Philips is een van de weinige die zowel Dolby Vision als HDR10+ standaard in al hun midden- en topmodellen ondersteunen. Je hoeft dus niet te kiezen, je krijgt het allebei. Voor de toekomstbestendigheid is dat fijn. Daarnaast omarmen ze nieuwe snufjes als 144Hz panels in sommige LCD-modellen zoals de The One 8808/8908 series, wat gamers en sportfans aanspreekt. Over gaming gesproken: Philips loopt iets achter op input-lag vs de Koreanen; goed (~20ms), maar niet recordbrekend. Wel hebben nieuwere Philipsen een uitgebreide Game Bar en alle must-haves: VRR, ALLM, en minimaal twee HDMI 2.1 poorten (soms 4 op topmodel). Bijvoorbeeld de OLED907/OLED937 hadden 4 HDMI’s waarvan 2x 2.1. De OLED908 heeft volgens TP Vision 3x HDMI2.1 – iets raar getal, maar mogelijk door splitsing eARC. Sowieso, twee is gegarandeerd.

Smart TV OS: Philips gebruikte jarenlang Android TV en is nu over op Google TV voor de hogere modellen – lekker compleet qua apps. In hun midrange Performance “The One” series van 2024 introduceren ze echter Philips Titan eigen OS. Dat is sneller en lichter, maar beperkt in apps (meer voor wie vooral settop-box kijkt en wat Netflix). Het is even oppassen: de 8908 had Titan OS, de OLEDs hebben Google TV. Als je een The One koopt, check of het model Android of Saphi/Titan draait afhankelijk van je app-behoeften.
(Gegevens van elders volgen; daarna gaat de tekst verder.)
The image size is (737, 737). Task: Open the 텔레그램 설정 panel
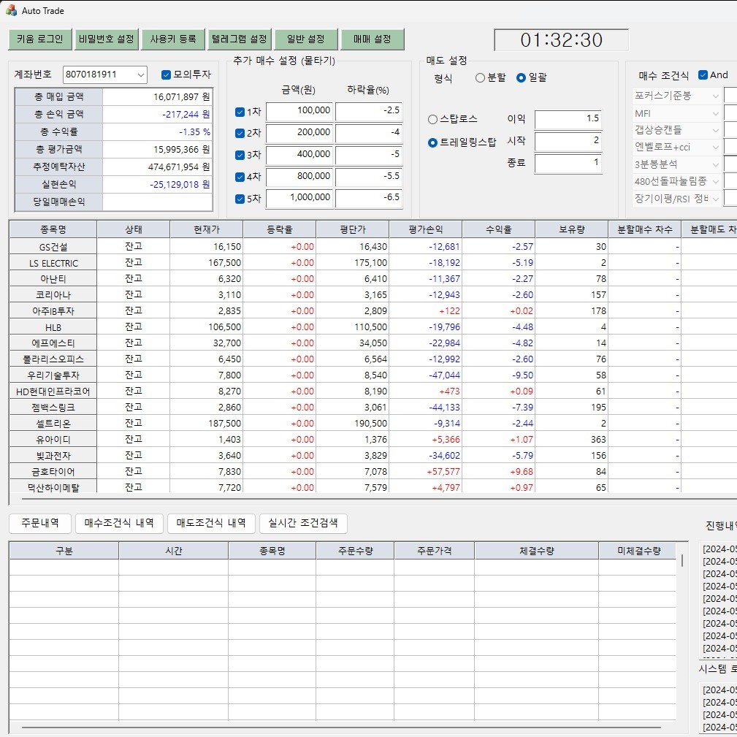point(239,39)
Design: Philips besteedt aandacht aan design. Hun hogere modellen (OLED8- en 9-serie) hebben vaak luxe afwerking, metalen stands, Kvadrat speakerstof en dus integratie met B&W audio bij OLED+ modellen. Ze zijn mooi om te zien, en Ambilight maakt het af in het donker. Zelfs The One budget-modellen zijn redelijk strak en minimalistisch vormgegeven.
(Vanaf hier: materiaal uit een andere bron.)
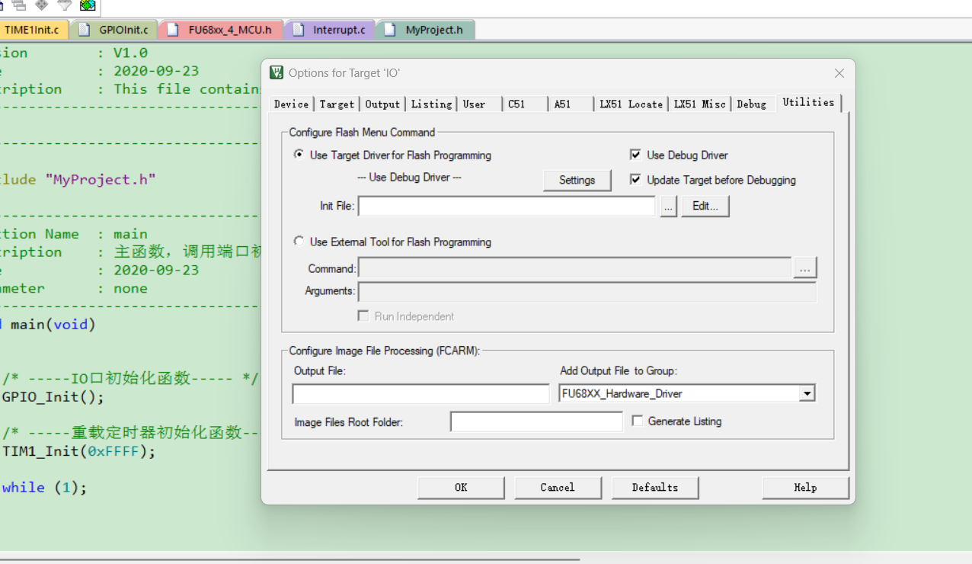Image resolution: width=972 pixels, height=564 pixels.
Task: Click the diamond-shaped toolbar icon
Action: 42,5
Geluid: De samenwerking met Bowers & Wilkins is een troef bij Philips OLED+. Een 65OLED937 of 908 komt met een volwaardig soundbar-systeem ingebouwd, inclusief ondersteuning voor Dolby Atmos en zelfs omhooggerichte speakers bij de 937. In testen kwam dat systeem zeer goed uit de verf – scheelt je een losse soundbar. Het 908 model heeft iets compacter 3.1 systeem, maar nog steeds bovengemiddeld geluid. Philips LED-modellen hebben gemiddeld tv-geluid, soms met subwoofer in de voet (zoals vorige The One modellen).

Waar blinkt Philips in uit? Ambilight sfeer, brede HDR-ondersteuning, en vaak net wat betaalbaarder voor vergelijkbare specs dan de grote drie. Hun P5-engine levert ook erg scherpe beelden; soms prefereren mensen dat voor natuurdocumentaires of animatie. Daarnaast is local dimming en contrast op hun beter LCD’s goed, al moeten we toegeven dat in een vergelijking de top-LCD’s van Samsung en Sony vaak nipt winnen qua absolute beeldkwaliteit. Philips’s aanpak is soms een tikje agressief (contrast enhancers e.d.), maar dat kun je fine-tunen in de instellingen.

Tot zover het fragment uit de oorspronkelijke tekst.